The second thing to notice is that the times in ULWC and LLWC do not match;
they have a difference of 74 (approx.) milliseconds. This comes from small
timing differences in the two processes and can mostly be ignored for the
purpose of this post.
archlinux# FIO_TOTAL_TIME=10 FIO_INTERVAL=10 ./run.sh
ULWC:
9884,546570240
10001,556687360
-------------
LLWC:
9926.939,557273088
The ULWC values come from the fio.json
output where we take the timestamp
from jobs[0].write.runtime
and the actual bytes written out from
jobs[0].write.io_bytes
. The LLWC values come from the python script and are
directly taken from python's datetime library and the output of the nvme-cli
command. We already see that we have all the information necessary to calculate
WAF in this particular case. We simply do a (LLWC)557273088 / (ULWC)556687360
= (WAF)1.001052167. Here we don't see a very pronounced ratio but our test was
very short and did not push the limits of the filesystem.

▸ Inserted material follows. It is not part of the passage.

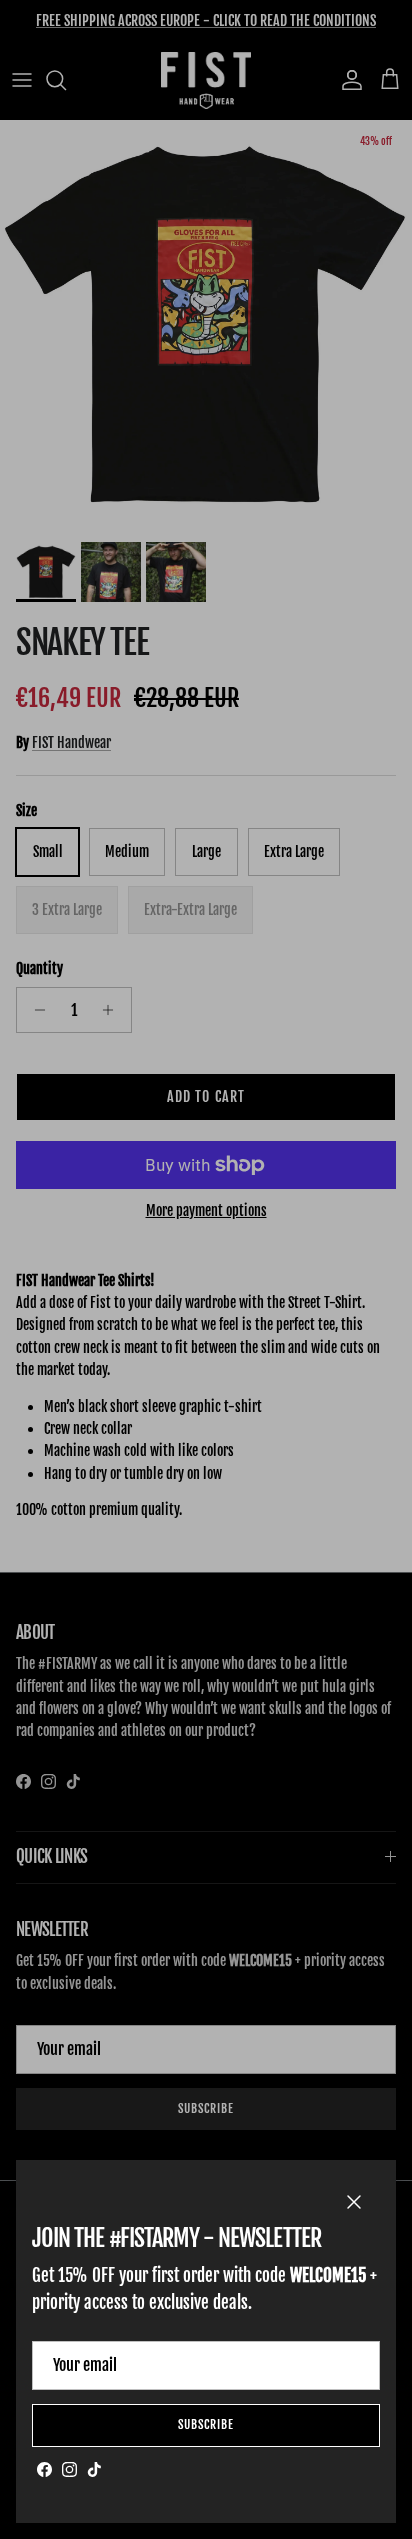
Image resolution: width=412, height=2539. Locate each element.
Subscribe (206, 2424)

Now let's see how we can get a more fine grained measurement. This recipe allows
for such an execution by just changing the values of the environment variables.

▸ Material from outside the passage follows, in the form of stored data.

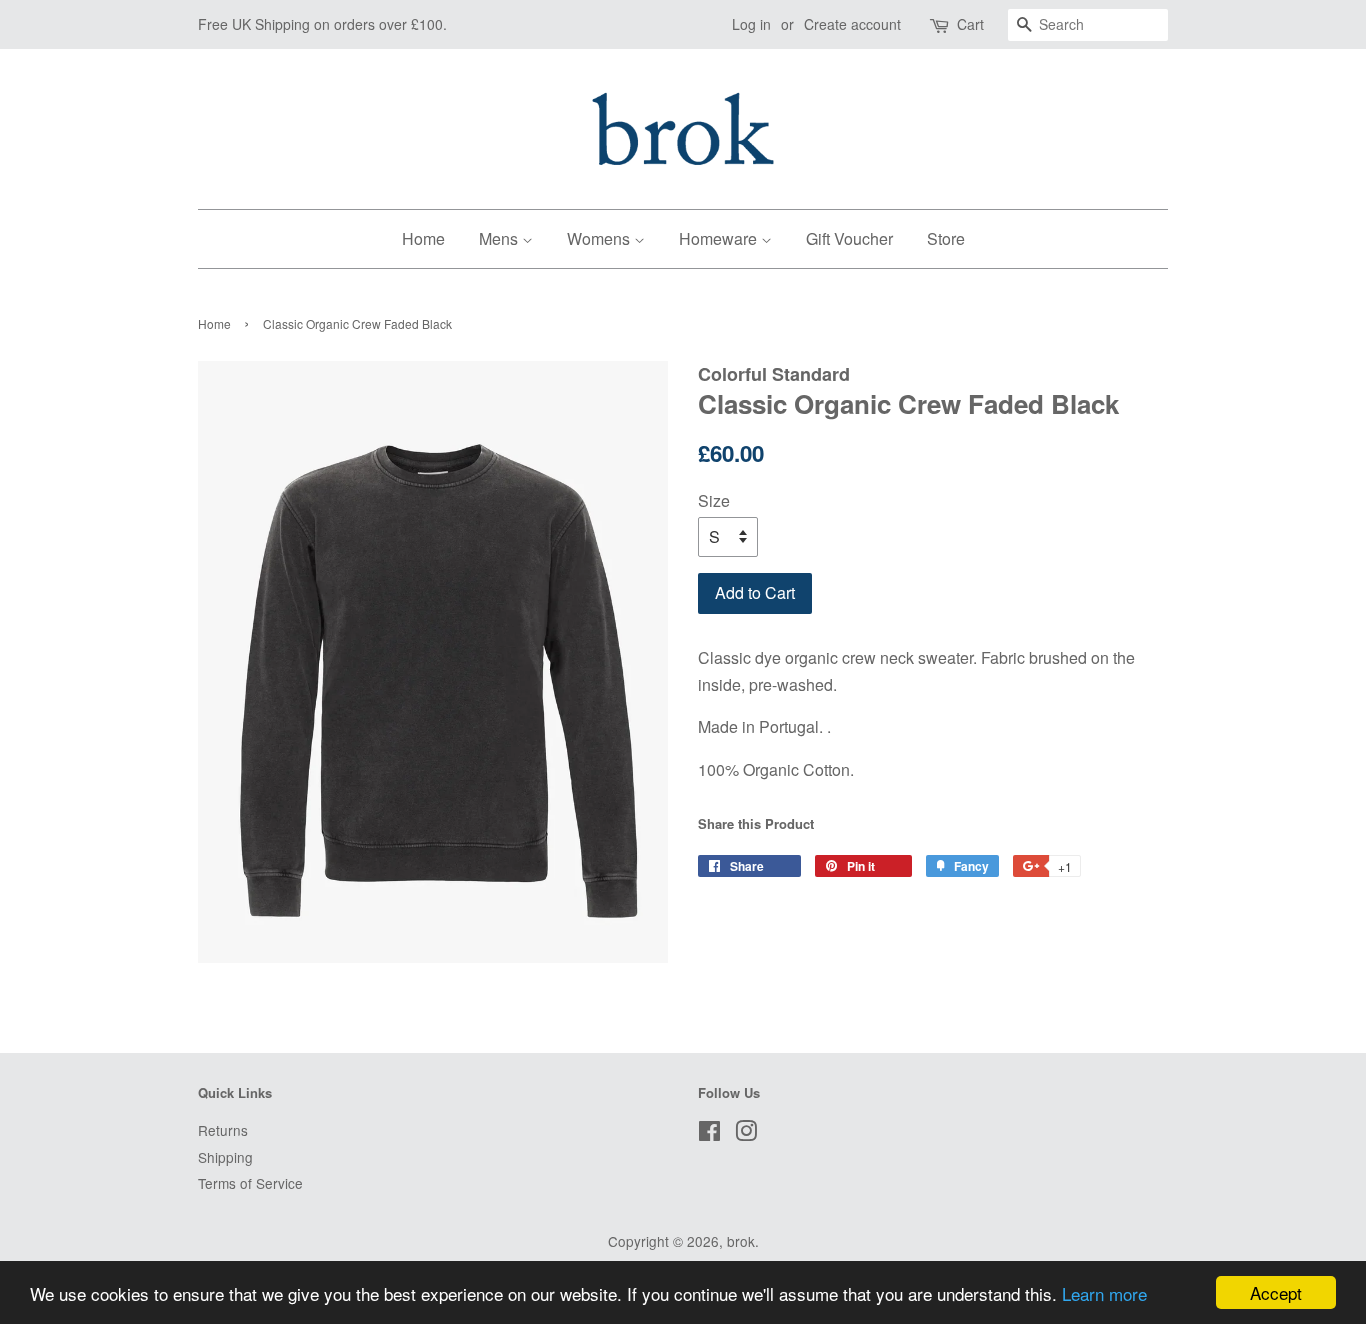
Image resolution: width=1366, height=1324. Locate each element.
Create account (852, 24)
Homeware (720, 238)
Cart (970, 24)
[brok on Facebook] (709, 1134)
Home (423, 238)
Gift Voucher (849, 238)
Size (714, 500)
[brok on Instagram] (746, 1134)
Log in (751, 24)
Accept (1276, 1292)
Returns (223, 1130)
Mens (500, 238)
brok (741, 1241)
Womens (600, 238)
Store (946, 238)
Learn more (1104, 1293)
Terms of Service (250, 1183)
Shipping (225, 1157)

Let's leave the total runtime at 10 seconds but have 5 second intervals to see
how WAF changes every 5 seconds. When we run the modified scripts we see that
an additional line has appeared in the output. As we saw previously fio is
outputting one more line but we can simply ignore the second to the last one.
Also notice that the written bytes are accumulated so to calculate the WAF for
a certain interval we need to subtract from the previous interval to get the
bytes written for one interval. Other than that, the calculation is exactly the
same as before. In this particular case we will get two WAF values :
1.035346438, 0.971488105. So what happened there with the last value? Did it
really go under 1? In this case the last interval is always the one that has
the most error as it is where the time differences is most visible as the two
processes (fio
and measure_dev
) stop at different times. The difference
also gets exacerbated by the size of our test: because our time periods are so
short any timing discrepancies can have a large impact on WAF. You can actually
remove the last interval from longer runs as it will have the most errors.
archlinux# FIO_TOTAL_TIME=10 FIO_INTERVAL=5 ./run.sh
ULWC:
4883,265252864
9882,566841344
10001,575844352
-------------
LLWC:
5000.792,274628608
9925.093,576364544
Hopefully this post has clarified WAF, given some tools to facilitate its
calculation and demonstrated how fio can help. Next steps to take after getting
through this post would be to increase the total time of the experiment and of
the intervals. My experiments usually run for a couple of hours with 5 minute
intervals but this can vary depending on your needs. You should also change
fio.cfg
so it executes a more representative workload.